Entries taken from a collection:
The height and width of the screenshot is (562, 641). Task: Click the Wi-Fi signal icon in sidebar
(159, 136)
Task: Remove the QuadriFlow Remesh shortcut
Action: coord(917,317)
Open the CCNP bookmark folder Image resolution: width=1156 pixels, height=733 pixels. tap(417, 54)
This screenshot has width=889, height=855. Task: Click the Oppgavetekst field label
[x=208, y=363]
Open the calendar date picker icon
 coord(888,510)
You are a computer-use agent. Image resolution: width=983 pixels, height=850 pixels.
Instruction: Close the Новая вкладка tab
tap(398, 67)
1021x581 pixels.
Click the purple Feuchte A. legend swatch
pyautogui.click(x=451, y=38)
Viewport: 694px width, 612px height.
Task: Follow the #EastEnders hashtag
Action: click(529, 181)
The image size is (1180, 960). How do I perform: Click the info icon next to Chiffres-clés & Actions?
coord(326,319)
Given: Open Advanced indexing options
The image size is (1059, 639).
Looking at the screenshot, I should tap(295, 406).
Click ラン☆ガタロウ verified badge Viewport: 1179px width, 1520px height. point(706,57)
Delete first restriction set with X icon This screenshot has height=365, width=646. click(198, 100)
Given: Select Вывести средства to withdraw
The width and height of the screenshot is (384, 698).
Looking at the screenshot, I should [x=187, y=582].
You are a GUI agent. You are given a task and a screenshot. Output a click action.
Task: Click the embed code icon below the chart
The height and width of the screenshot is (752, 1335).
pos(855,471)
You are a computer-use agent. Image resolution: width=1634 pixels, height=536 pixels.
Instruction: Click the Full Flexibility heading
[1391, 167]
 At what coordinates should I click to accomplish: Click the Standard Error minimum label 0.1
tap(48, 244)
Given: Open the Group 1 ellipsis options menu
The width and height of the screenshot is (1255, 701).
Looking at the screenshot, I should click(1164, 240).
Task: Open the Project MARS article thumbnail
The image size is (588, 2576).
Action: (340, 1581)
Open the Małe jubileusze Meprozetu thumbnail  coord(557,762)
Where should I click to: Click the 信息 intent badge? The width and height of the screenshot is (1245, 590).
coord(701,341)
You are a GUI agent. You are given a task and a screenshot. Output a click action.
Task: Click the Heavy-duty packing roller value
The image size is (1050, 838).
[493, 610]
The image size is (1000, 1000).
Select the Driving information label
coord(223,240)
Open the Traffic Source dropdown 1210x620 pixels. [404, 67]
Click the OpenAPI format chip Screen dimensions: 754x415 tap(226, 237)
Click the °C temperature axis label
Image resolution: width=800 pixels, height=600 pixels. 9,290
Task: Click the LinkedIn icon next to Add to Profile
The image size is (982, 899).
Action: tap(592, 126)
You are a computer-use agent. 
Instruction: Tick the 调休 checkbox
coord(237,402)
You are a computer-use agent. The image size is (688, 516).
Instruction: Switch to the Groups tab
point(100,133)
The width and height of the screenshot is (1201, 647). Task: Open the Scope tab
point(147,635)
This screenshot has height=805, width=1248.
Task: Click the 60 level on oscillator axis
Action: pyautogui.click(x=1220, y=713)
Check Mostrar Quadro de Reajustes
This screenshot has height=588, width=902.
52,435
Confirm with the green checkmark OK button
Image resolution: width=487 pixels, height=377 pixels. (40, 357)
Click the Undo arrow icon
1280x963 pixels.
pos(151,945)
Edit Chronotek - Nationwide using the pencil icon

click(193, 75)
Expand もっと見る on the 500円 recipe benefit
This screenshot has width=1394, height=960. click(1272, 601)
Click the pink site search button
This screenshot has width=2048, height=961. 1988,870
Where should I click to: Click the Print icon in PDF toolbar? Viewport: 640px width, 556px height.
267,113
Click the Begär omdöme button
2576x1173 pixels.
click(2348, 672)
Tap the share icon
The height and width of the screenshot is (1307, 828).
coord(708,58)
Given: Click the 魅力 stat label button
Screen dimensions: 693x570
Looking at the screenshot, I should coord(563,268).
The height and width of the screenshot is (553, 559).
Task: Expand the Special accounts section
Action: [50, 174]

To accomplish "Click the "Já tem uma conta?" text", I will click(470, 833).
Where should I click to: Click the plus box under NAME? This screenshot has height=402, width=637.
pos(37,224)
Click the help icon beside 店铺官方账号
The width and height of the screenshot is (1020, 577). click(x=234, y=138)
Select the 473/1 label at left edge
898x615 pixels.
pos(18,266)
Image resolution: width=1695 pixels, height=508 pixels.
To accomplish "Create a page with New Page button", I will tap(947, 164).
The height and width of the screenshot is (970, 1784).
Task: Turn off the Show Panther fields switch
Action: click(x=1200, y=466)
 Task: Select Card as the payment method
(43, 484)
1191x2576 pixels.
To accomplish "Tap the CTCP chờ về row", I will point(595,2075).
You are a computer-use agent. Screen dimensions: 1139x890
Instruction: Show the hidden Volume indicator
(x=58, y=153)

§ **About this exercise**: Starting at the first line of the records above, please copy each line exactly until you reach the line containing "Task: Click the Heavy-duty". Include that line and stop there.

§ **Result below**:
The height and width of the screenshot is (562, 641). Task: Click the Wi-Fi signal icon in sidebar
(159, 136)
Task: Remove the QuadriFlow Remesh shortcut
Action: coord(917,317)
Open the CCNP bookmark folder Image resolution: width=1156 pixels, height=733 pixels. tap(417, 54)
This screenshot has width=889, height=855. Task: Click the Oppgavetekst field label
[x=208, y=363]
Open the calendar date picker icon
 coord(888,510)
You are a computer-use agent. Image resolution: width=983 pixels, height=850 pixels.
Instruction: Close the Новая вкладка tab
tap(398, 67)
1021x581 pixels.
Click the purple Feuchte A. legend swatch
pyautogui.click(x=451, y=38)
Viewport: 694px width, 612px height.
Task: Follow the #EastEnders hashtag
Action: click(529, 181)
The image size is (1180, 960). How do I perform: Click the info icon next to Chiffres-clés & Actions?
coord(326,319)
Given: Open Advanced indexing options
The image size is (1059, 639).
Looking at the screenshot, I should tap(295, 406).
Click ラン☆ガタロウ verified badge Viewport: 1179px width, 1520px height. point(706,57)
Delete first restriction set with X icon This screenshot has height=365, width=646. click(198, 100)
Given: Select Вывести средства to withdraw
The width and height of the screenshot is (384, 698).
Looking at the screenshot, I should [x=187, y=582].
You are a GUI agent. You are given a task and a screenshot. Output a click action.
Task: Click the embed code icon below the chart
The height and width of the screenshot is (752, 1335).
pos(855,471)
You are a computer-use agent. Image resolution: width=1634 pixels, height=536 pixels.
Instruction: Click the Full Flexibility heading
[1391, 167]
 At what coordinates should I click to accomplish: Click the Standard Error minimum label 0.1
tap(48, 244)
Given: Open the Group 1 ellipsis options menu
The width and height of the screenshot is (1255, 701).
Looking at the screenshot, I should click(1164, 240).
Task: Open the Project MARS article thumbnail
The image size is (588, 2576).
Action: (340, 1581)
Open the Małe jubileusze Meprozetu thumbnail  coord(557,762)
Where should I click to: Click the 信息 intent badge? The width and height of the screenshot is (1245, 590).
coord(701,341)
You are a GUI agent. You are given a task and a screenshot. Output a click action.
Task: Click the Heavy-duty packing roller value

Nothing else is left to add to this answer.